Has no one ever used the "I have ADD" on one you? I got that one used on me when I was a substitute teacher. I also got "The baby kept me up all night and Mom wouldn't get up with him".

Now I'm just glad I work with the children who poop in their pants, wipe boogers on every surface in my home and slobber on me. At least they don't try to convince me that their dog ate their homework.

7:58 AM  
Blogger Hillbilly Mom said...

Bec,
So it WAS you who came up with that Nigerian money-drop e-mail scheme! I put the war out of my mind so I can think "I am SO PRETTY!"

Diva,
Several of my kids really have ADD, and if they try it, another one says, "We ALL have it, so that's not an excuse."

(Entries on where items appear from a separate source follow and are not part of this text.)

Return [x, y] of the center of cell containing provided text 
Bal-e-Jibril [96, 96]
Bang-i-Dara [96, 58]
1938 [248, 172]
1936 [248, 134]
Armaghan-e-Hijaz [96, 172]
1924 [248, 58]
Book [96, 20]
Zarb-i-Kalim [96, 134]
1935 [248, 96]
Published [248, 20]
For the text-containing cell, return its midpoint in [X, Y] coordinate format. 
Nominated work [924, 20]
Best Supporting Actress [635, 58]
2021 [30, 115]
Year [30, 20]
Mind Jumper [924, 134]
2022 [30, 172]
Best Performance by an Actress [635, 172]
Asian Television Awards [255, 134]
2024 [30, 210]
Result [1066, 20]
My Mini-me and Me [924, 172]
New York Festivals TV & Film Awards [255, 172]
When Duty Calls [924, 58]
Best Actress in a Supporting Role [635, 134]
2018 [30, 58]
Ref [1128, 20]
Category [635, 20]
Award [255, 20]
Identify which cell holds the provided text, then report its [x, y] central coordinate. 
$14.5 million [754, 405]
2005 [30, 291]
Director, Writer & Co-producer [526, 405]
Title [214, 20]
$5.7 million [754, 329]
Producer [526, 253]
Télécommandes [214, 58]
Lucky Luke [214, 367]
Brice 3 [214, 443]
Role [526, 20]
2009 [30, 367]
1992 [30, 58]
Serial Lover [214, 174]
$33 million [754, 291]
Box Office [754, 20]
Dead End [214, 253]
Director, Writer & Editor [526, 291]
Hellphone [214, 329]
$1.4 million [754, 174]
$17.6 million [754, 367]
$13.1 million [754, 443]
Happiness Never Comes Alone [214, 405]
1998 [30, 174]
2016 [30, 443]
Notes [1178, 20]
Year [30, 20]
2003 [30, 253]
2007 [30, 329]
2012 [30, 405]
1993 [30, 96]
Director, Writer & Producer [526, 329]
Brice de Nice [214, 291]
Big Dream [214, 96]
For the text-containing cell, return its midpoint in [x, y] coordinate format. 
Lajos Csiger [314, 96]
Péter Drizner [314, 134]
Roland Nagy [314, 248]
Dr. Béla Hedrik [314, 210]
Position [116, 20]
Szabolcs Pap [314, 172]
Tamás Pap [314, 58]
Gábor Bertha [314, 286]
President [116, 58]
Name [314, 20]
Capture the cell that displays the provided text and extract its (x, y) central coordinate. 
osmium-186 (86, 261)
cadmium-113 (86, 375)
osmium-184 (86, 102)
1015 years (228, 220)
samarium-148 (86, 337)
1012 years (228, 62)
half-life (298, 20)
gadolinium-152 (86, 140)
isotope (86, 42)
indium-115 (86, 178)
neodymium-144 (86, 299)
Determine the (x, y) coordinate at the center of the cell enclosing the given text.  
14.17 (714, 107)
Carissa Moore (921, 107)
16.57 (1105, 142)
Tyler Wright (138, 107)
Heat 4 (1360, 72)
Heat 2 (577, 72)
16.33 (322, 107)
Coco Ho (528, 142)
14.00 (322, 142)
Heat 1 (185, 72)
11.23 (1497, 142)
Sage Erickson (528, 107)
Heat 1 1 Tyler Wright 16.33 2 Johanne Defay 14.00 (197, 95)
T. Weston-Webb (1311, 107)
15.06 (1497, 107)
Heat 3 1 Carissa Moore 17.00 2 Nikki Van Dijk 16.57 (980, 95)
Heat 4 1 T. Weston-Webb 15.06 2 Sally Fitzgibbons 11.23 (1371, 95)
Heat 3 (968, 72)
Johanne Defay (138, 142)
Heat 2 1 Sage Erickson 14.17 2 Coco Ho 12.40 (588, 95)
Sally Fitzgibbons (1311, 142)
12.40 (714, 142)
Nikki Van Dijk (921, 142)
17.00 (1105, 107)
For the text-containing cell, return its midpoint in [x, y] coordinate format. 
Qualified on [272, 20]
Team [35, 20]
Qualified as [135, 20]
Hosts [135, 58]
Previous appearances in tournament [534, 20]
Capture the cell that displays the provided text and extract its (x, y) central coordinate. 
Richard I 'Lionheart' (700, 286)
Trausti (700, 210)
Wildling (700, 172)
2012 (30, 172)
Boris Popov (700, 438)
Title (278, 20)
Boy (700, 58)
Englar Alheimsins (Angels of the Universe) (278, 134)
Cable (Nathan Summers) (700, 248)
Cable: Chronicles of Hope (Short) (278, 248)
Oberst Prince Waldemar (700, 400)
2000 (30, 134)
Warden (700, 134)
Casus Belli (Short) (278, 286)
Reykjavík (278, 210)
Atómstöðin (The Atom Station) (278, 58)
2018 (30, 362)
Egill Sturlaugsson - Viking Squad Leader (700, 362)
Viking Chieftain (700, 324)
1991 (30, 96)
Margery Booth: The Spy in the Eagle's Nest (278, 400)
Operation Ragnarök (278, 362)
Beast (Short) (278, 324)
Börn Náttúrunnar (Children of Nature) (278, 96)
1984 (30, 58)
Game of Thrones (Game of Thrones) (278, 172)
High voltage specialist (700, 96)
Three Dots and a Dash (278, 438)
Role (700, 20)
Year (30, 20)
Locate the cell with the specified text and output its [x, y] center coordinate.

No poopers, wipers, or slobberers here, just liars, punchers, and whiners.

5:42 PM  
Blogger Mommy Needs a Xanax said...

REDNECK DIVA--I once had to tell a child that the reason their graded paper was not being returned along with those of their classmates was because, "My cat ate your homework."

You decide which is sadder--1, I'm the teacher. 2, The cat really did eat her homework.